Qué es un sistema operativo y por qué es clave en la informática

Antes de sumergirse en la genealogía de los primeros sistemas operativos, conviene aclarar qué entendemos por “sistema operativo”. En términos simples, un SO es el software que sirve de puente entre el hardware de una computadora y las aplicaciones que ejecutan los usuarios. Gestiona la memoria, el procesador, los dispositivos de entrada y salida, y proporciona una interfaz para que otros programas hagan su trabajo sin tener que interactuar directamente con el hardware. Esta definición puede parecer obvia hoy, pero en sus comienzos cada tarea de gestión requería soluciones únicas y personalizadas para cada máquina.

El desarrollo de un sistema operativo implica, por tanto, un conjunto de funciones críticas: control de recursos (CPU, memoria, dispositivos), planificación de tareas, manejo de interrupciones, y a menudo herramientas administrativas para facilitar el uso del equipo. A lo largo de los años, estas funciones se han ido refinando, estandarizando y, sobre todo, separando el kernel (núcleo) del software de usuario para lograr mayor robustez y escalabilidad. En la historia de la informática, estas ideas nacen en diferentes lugares y momentos, lo que complica responder con una única identidad a la pregunta de quién creó el primer sistema operativo.

¿Quién creó el primer sistema operativo? Un recorrido histórico

La respuesta corta es que no hubo un único creador. El concepto de un sistema operativo apareció gradualmente en la década de 1950, cuando las computadoras dejaron de ser máquinas específicas para convertirse en herramientas para la empresa y la investigación. En esa época, equipos de ingenieros y científicos trabajaban para convertir lotes de trabajos en procesos ordenados, permitiendo que una máquina realizara múltiples tareas de forma eficiente. En este sentido, quien creó el primer sistema operativo fue, en realidad, un equipo diverso de personas y organizaciones que aportaron ideas y soluciones a los problemas de la época.

GM-NAA I/O: el primer sistema operativo de facto (1956)

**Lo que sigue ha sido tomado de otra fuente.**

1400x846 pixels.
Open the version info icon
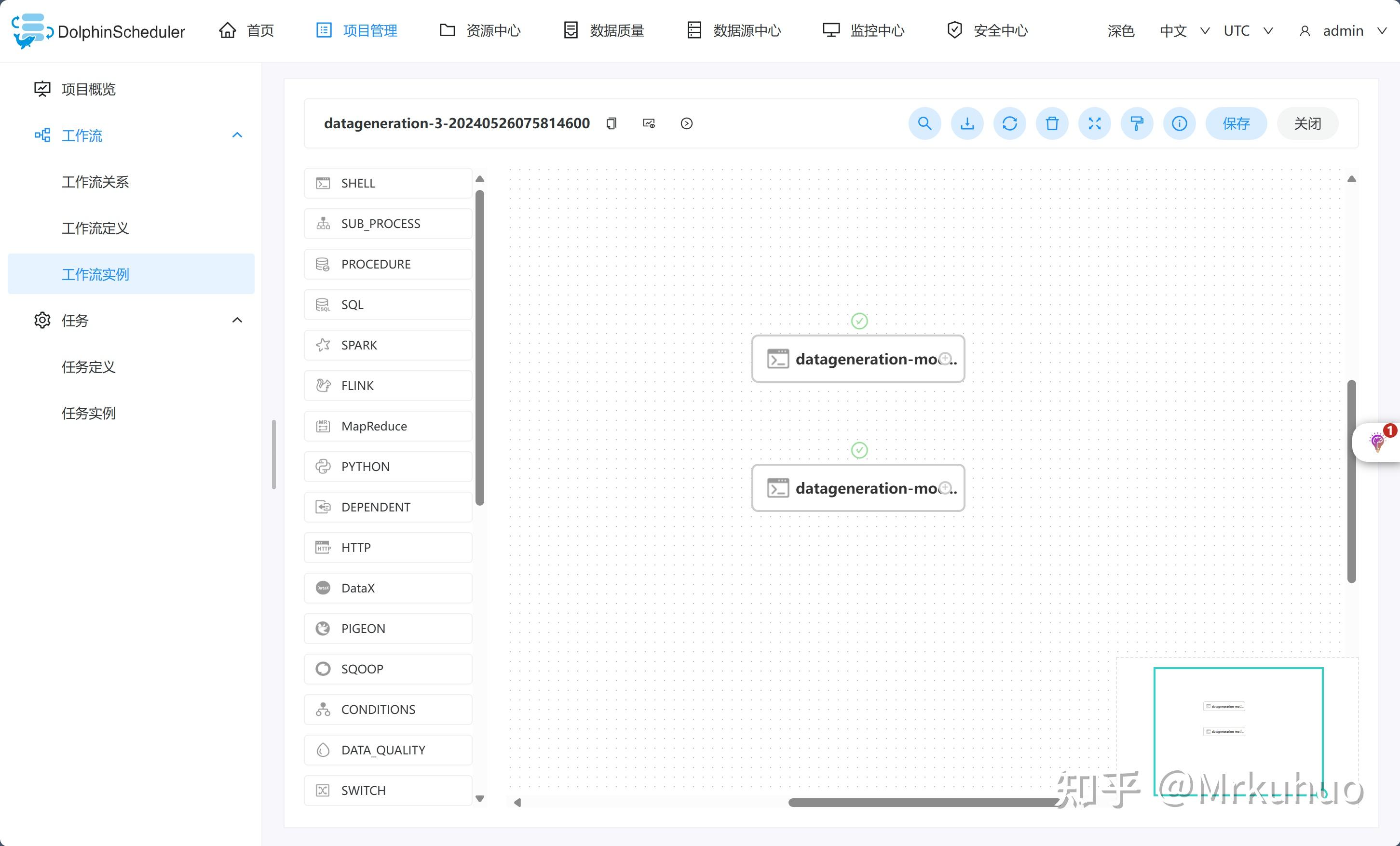click(1179, 123)
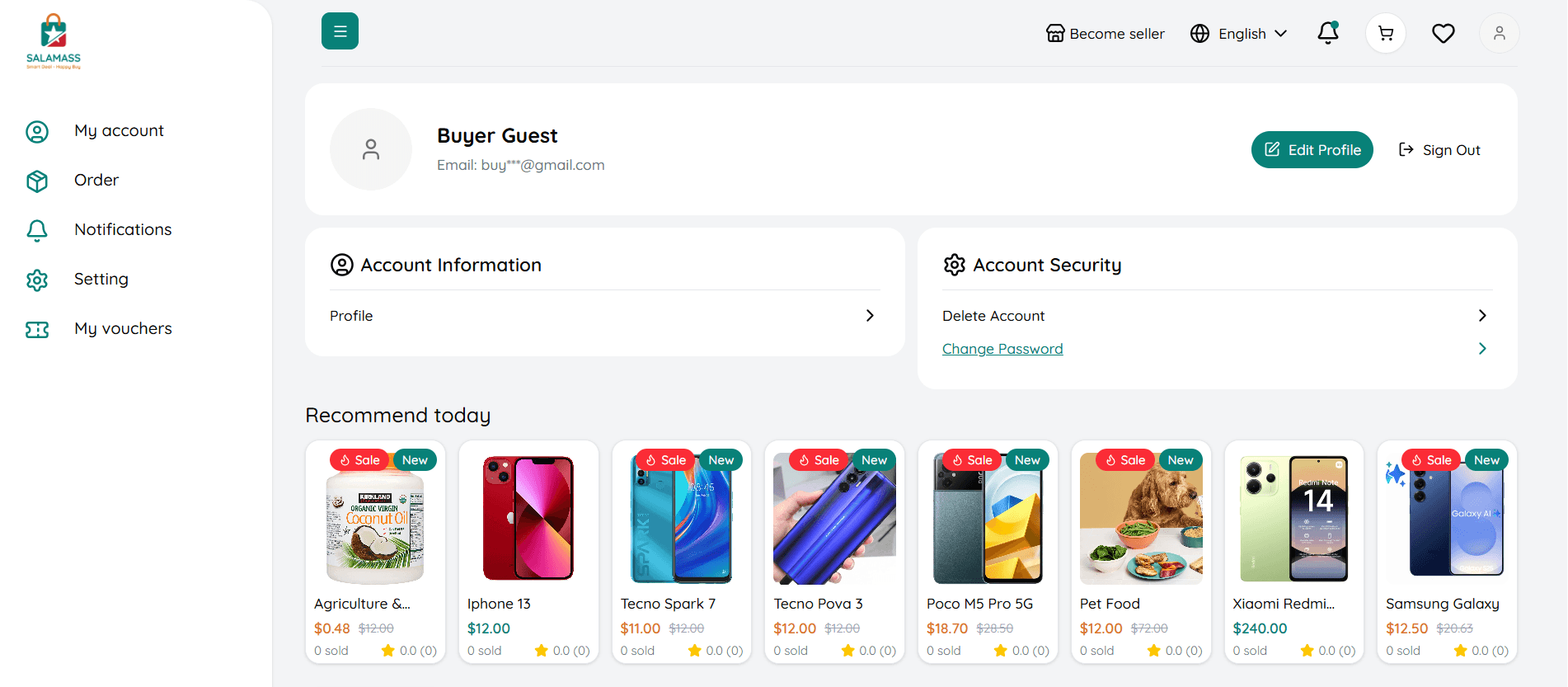Click the profile picture placeholder
1568x687 pixels.
tap(371, 149)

Entre los hitos que muchos citan para entender el origen del primer sistema operativo se encuentra GM-NAA I/O. Este sistema, desarrollado alrededor de 1956 para el ordenador IBM 704, fue creado por un equipo en General Motors Research Laboratory con colaboraciones técnicas externas. Aunque no era un sistema operativo en el sentido moderno más estricto, GM-NAA I/O introdujo conceptos de control de entrada/salida y gestión de tareas que sentaron las bases para las generaciones siguientes de software de gestión de recursos. Es relevante porque demuestra que la idea de automatizar y optimizar procesos de cómputo ya existía en esa época y que no dependía de una única persona, sino de un esfuerzo colectivo centrado en una necesidad empresarial concreta.

CTSS, multiprogramación y los años 60

En la década de 1960, la idea de que una computadora podía ejecutar varios programas de forma concurrente impulsó la evolución de los sistemas operativos. El Compatible Time-ShSharing System (CTSS), desarrollado en el MIT en colaboración con otras instituciones, es uno de los primeros sistemas que implementan la multiprogramación. CTSS demostró que era posible aprovechar mejor el hardware al permitir que varias tareas compartieran el tiempo de la CPU y los recursos de memoria. Este enfoque tecnológico fue fundamental para entender que el diseño de un SO no se trataba solo de bitácoras y listas de trabajos, sino de una arquitectura que debía soportar la ejecución eficiente de múltiples procesos, a menudo con interrupciones y contención de recursos. A partir de CTSS, quedó claro que el SO era una pieza central de la experiencia de usuario y del rendimiento de la máquina, y que su creación requería un esfuerzo de equipo y de coordinación entre departamentos y laboratorios de investigación.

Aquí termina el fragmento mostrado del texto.